:: Exercise goal ::
Only an exact copy is wanted: the lines from the one holding "This screenshot has width=1024, height=584." through the last line below, minus the pictures.

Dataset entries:
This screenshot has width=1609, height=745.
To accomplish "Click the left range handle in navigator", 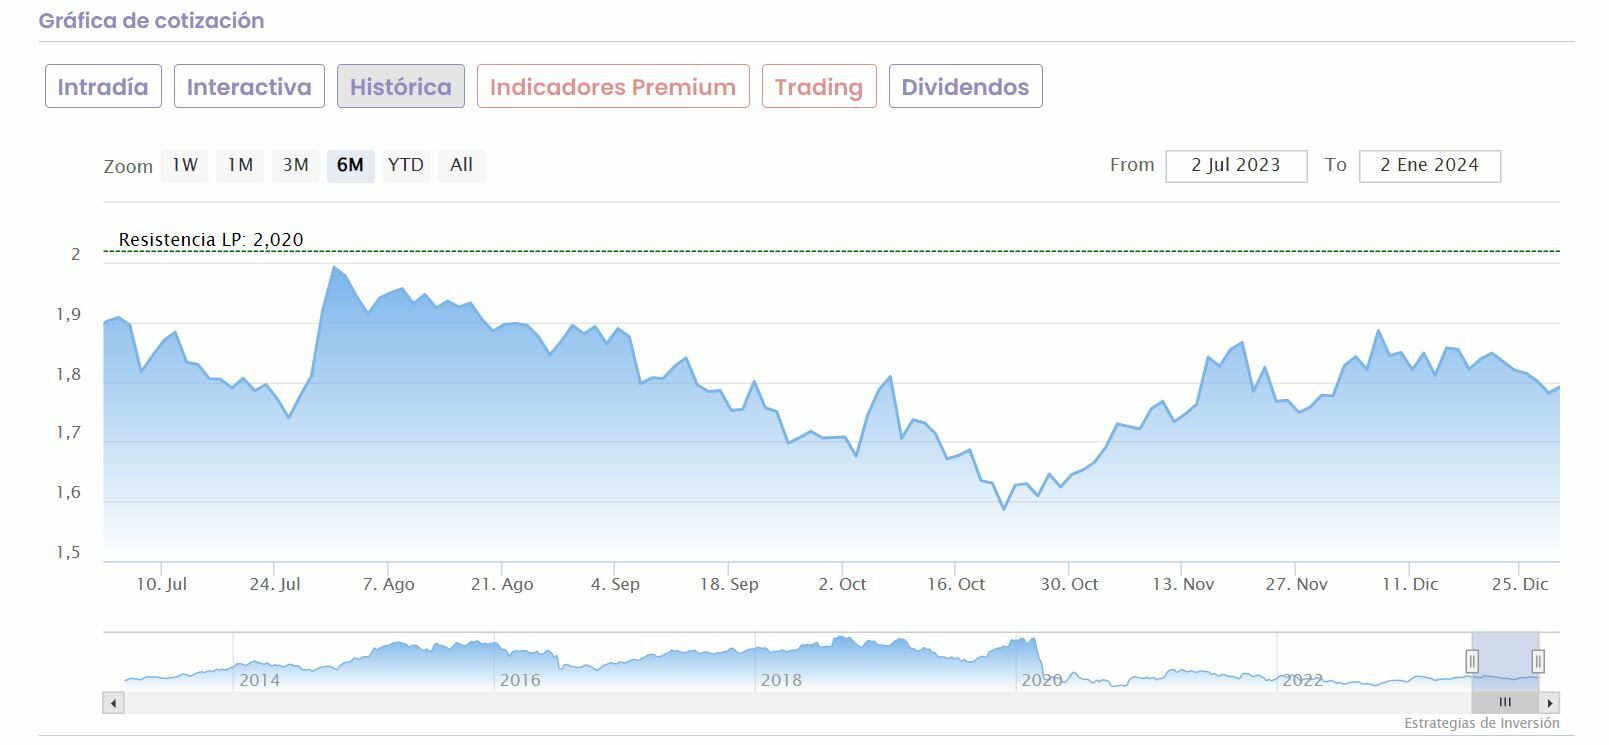I will tap(1472, 661).
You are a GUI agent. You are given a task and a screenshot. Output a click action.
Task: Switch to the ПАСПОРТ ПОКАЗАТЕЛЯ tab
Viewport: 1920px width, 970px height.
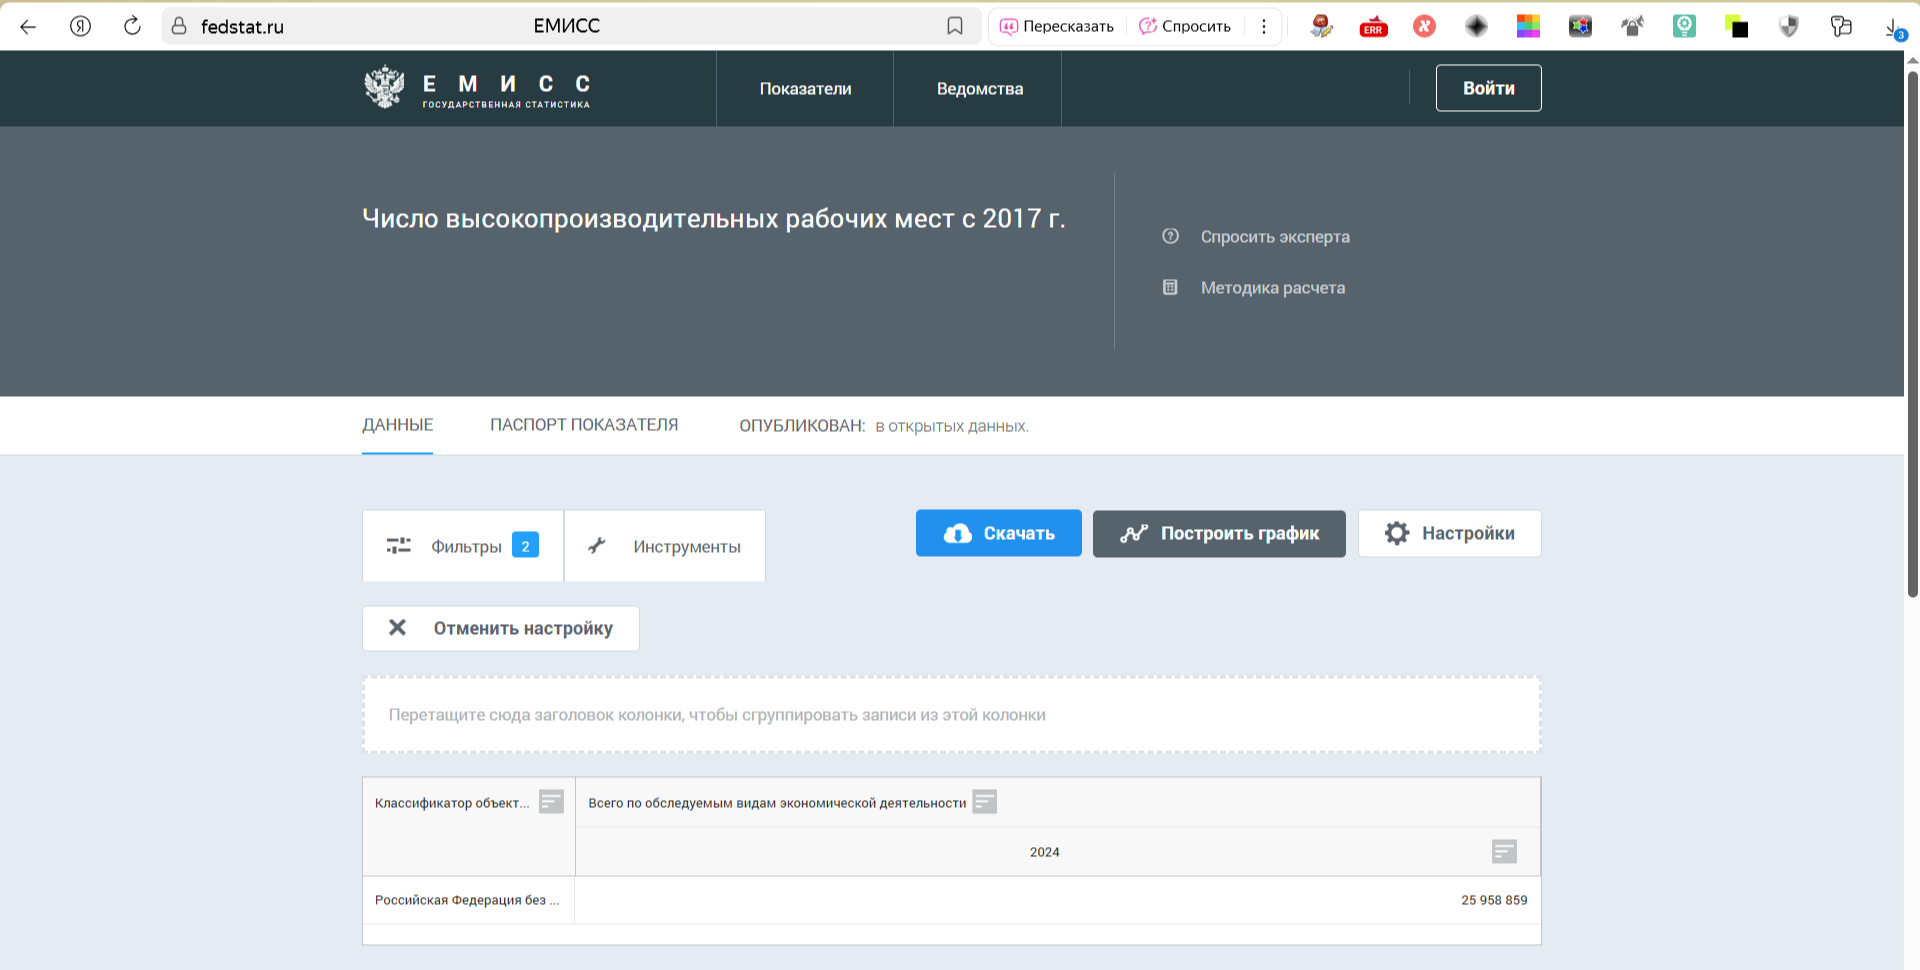[584, 425]
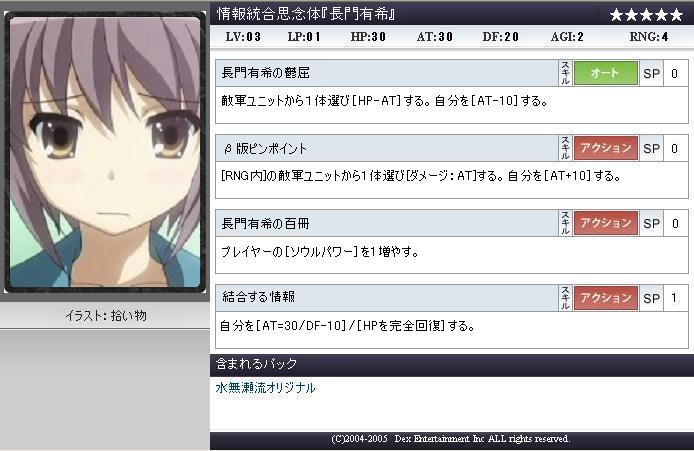
Task: Click the スキル icon beside オート badge
Action: click(565, 73)
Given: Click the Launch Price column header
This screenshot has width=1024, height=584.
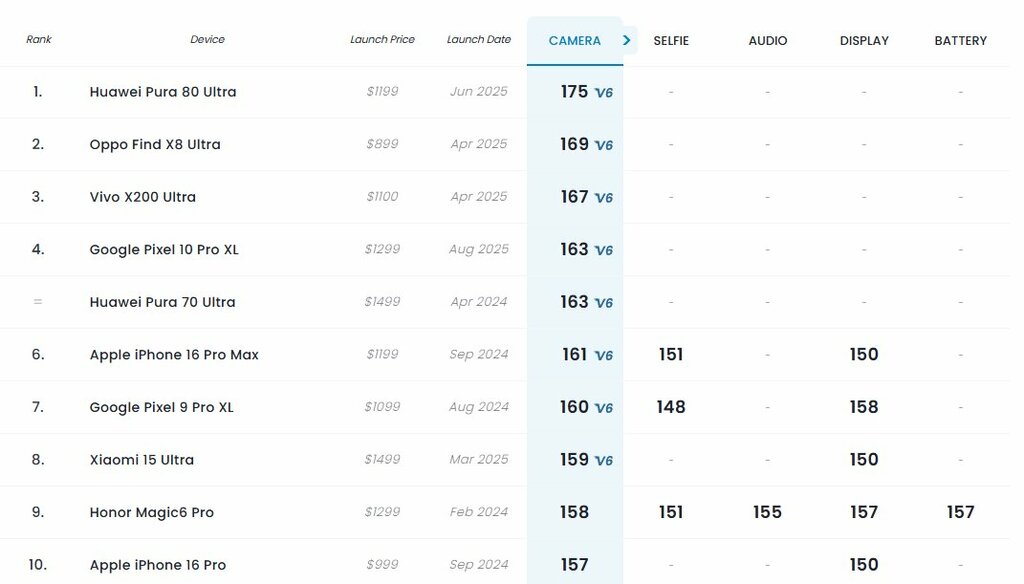Looking at the screenshot, I should coord(382,40).
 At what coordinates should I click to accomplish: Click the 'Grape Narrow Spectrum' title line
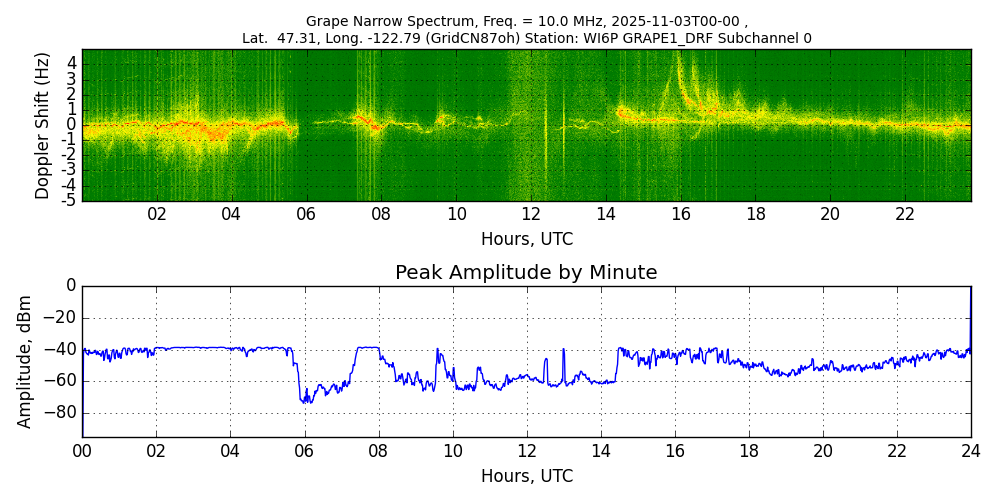pyautogui.click(x=526, y=21)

:: Written response ::
This screenshot has width=1024, height=584.
Looking at the screenshot, I should coord(382,40).
 At what coordinates should I click to accomplish: Click the 'Grape Narrow Spectrum' title line
pyautogui.click(x=526, y=21)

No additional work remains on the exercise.